Extrait fourni
Réseau de communication : complexité et structure

 
 
Le réseau "TéléCOOPicem" s'est déve­loppé depuis 1985 et a succédé aux circuits de correspondance naturelle à bout de souffle.
Le but unique de ce réseau qui s'est complexifié au cours des ans a tou­jours été "la communication" sous quelque forme que ce soit.
L'épine dorsale en est le serveur té­lématique et plus particulièrement la messagerie qui permet de coordonner les actions en cours, d'accueillir tous ceux qui désirent s'immerger dans le flux de la communication tout en laissant à d'autres le choix de s'arrêter au bord du chemin pour souffler ou simplement regarder.
L'"aventure" décrite ci-dessous a été vécue entre une classe de Pollionnay (69) et une classe de Riec sur Belon (29).
 
Chaque jour voit arriver dans la classe un flot d'informations qui sont matière à débats, échanges et travaux divers et parfois font entrer une fantastique bouffée d'oxygène dans le quotidien. La dernière en date est la rencontre avec "Sam le casque bleu".
Cet exemple, outre le formidable in­térêt qu'il a succité chez les en­fants sur un dramatique sujet d'actualité permet aussi de mettre en évidence la multiplicité des liens qui unissent les différents noeuds du réseau et la diversité des supports d'échanges.
 
Sam le casque bleu : première époque.
 
Sur la messagerie classe, Gaëlle, élève de la classe de Riec sur Belon signale que son frère Sam est casque bleu en Bosnie.
Pas de réaction de la part des en­fants de ma classe. J'en profite juste pour situer le lieu de conflit sur la carte du monde. Par rapport à Riyadh (Arabie Saoudite) avec qui nous échangeons, cela semble diable­ment plus proche.

Extrait des données
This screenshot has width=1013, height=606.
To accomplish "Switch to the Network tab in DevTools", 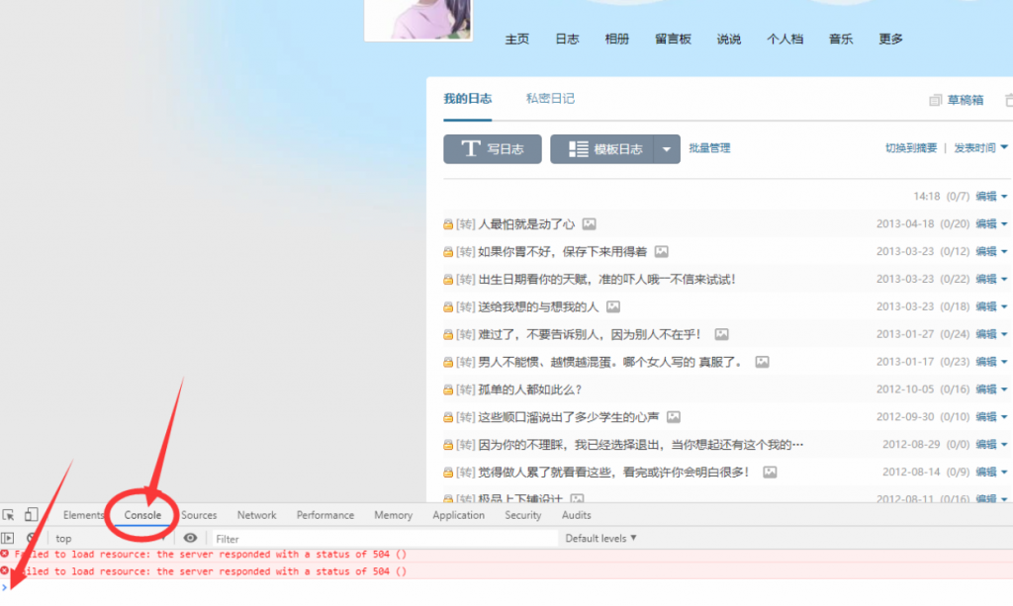I will pos(256,514).

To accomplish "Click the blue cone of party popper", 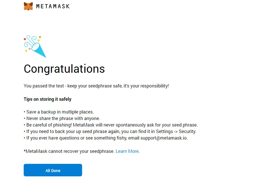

Exercice
Mettez à jour le passage de l'extrait sur le réseau de communication situé entre "Cet exemple, outre" et "diable­ment plus proche.", inclus, en remplaçant "carte du monde" par "carte de l'Europe".

Exercice corrigé
Cet exemple, outre le formidable in­térêt qu'il a succité chez les en­fants sur un dramatique sujet d'actualité permet aussi de mettre en évidence la multiplicité des liens qui unissent les différents noeuds du réseau et la diversité des supports d'échanges.
 
Sam le casque bleu : première époque.
 
Sur la messagerie classe, Gaëlle, élève de la classe de Riec sur Belon signale que son frère Sam est casque bleu en Bosnie.
Pas de réaction de la part des en­fants de ma classe. J'en profite juste pour situer le lieu de conflit sur la carte de l'Europe. Par rapport à Riyadh (Arabie Saoudite) avec qui nous échangeons, cela semble diable­ment plus proche.